**Problems**
(a) In the essay on writers' fear of idea theft, why do the newbie writers on online forums say that getting feedback is so hard?
(b) Pick up the essay on writers' fear of idea theft after its final paragraph and write what comes next.

**Document section**
Jump into any writer’s forum online and you won’t have to scroll very far to find newbie writers terrified that someone will steal their ideas (which are, of course, all very valuable and definitely worth stealing). How do you ever manage to get feedback, they lament, when the internet is just crawling with people ready to pilfer your precious ideas? The replies are invariably filled with plenty of validation for this belief: Never share an idea, they say! Put a copyright on everything! Don’t even tell people that you’re writing something!

I’m here to tell you this belief is not true. No one wants your idea.

No, not even yours, reader. Yes, I understand it is a Very Good Idea. Still.

Now, I know people will appear from out the woodwork with stories of how a friend of a friend had a Very Good Idea stolen. Inevitably, these Very Good Ideas will have gone on to become full blown novels, sometimes even Hollywood movies. Others will claim to have sold ideas, as if there was a market for such things. A subscription service, perhaps.

I’m sure, in the entire history of the internet, it has happened at some point or another. Ideas have been stolen, and grave injustice has been perpetrated upon innocent idea-havers who would otherwise have gone on to fame and fortune. “Wizarding school, that was my idea!” they cry.

(Source records)
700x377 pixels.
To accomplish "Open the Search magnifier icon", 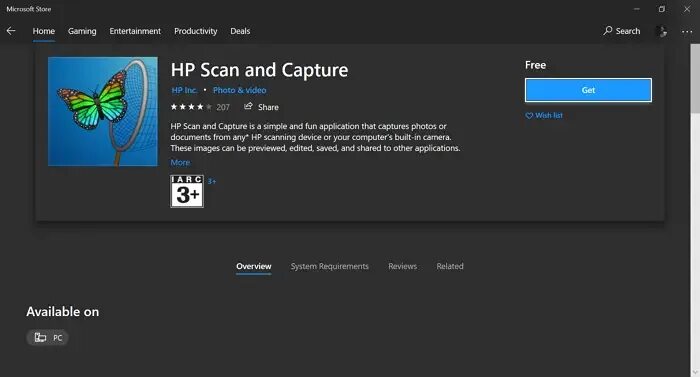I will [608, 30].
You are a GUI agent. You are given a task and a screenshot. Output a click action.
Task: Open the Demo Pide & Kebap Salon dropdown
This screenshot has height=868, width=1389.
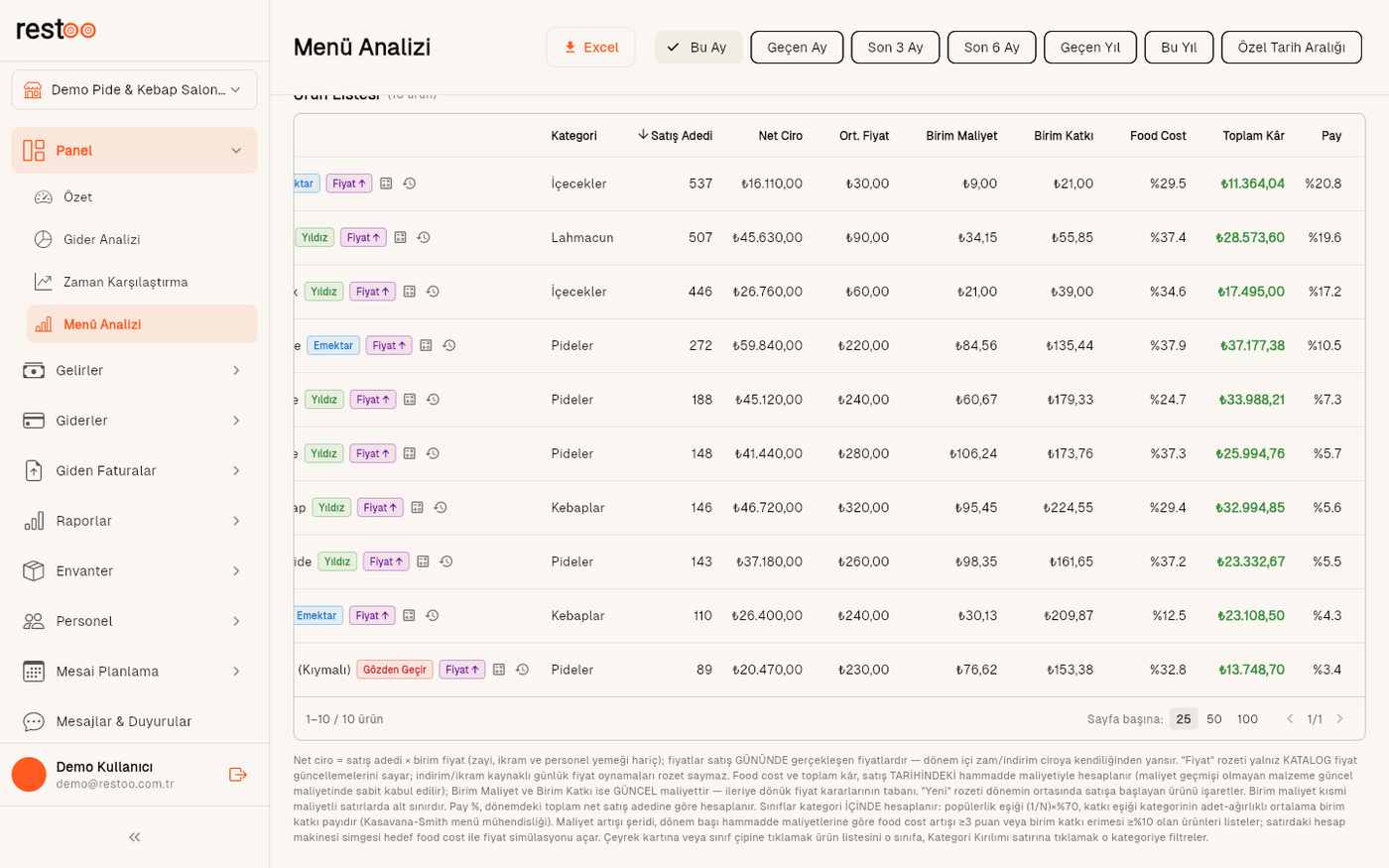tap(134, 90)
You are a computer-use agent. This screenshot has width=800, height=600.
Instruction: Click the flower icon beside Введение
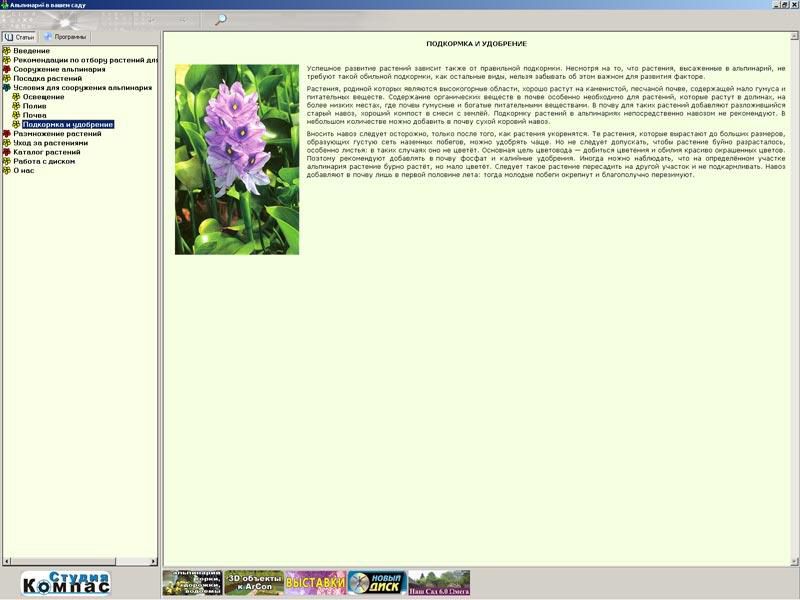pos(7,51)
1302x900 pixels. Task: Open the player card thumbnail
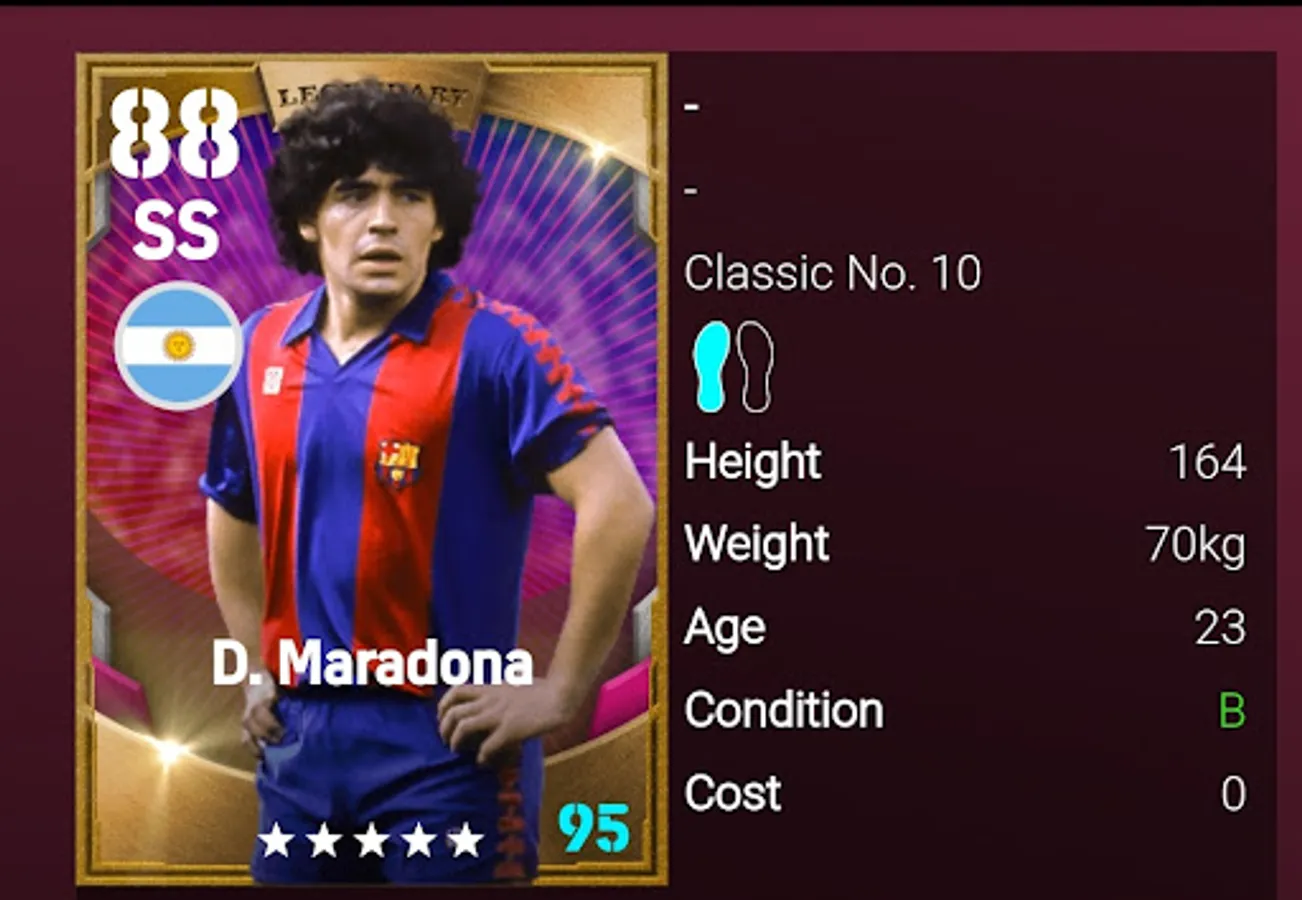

**Responses in order**
(a) They see the internet as crawling with people ready to pilfer their ideas. Sharing a piece to get feedback therefore seems to them to risk having those ideas stolen.

(b)
Sad though these stories are, as writers, they should concern us not at all. We’ve all heard the saying “opinions are like assholes, everyone has one.” Well, ideas are a little bit like that too. Ideas are everywhere, available free of charge. However, an idea does not make a book. An idea is simply that — a vague notion, something that might, with time and effort, take shape and become a book, a movie, a work of art. An idea is worthless in and of itself. The polishing of the idea, the development of the characters, the worldbuilding, the plot, the tension, the stakes the research, the detail  — well, you get it. All of this is what it takes to turn an idea into a book. Needless to say, ideas are the easy part.

What’s more, two different artists can take one idea and turn it into two very different things. Look no further than the various adaptations of Shakespeare’s plays to see how an idea (or even an entire plot) can play out in various different ways. Disney’s The Lion King is Hamlet played out with animals, whereas Ten Things I Hate About You is The Taming of the Shrew set in a high school. So even if someone does steal your Very Good Idea, do not fret. Chances are their book and yours will come out entirely different in the end.

Finally, and most importantly, writers don’t need to steal ideas. Ideas are perhaps the one thing that most writers have in abundance. We might lack the time to write every idea that we’ve ever had. We might lack the skills to turn a complex idea into a competent novel. We might even lack the creative energy needed to turn a simple idea into a fully fledged work of art. Ideas are the easy part. Writing those ideas is what’s hard. Currently I have at least five different novel ideas (aside from my main work-in-progress) simply waiting for me to write them. My critique partners have similar backburner ideas. Every writer worth their salt is constantly getting inspired by their world and experiences. The ideas are not the hard part.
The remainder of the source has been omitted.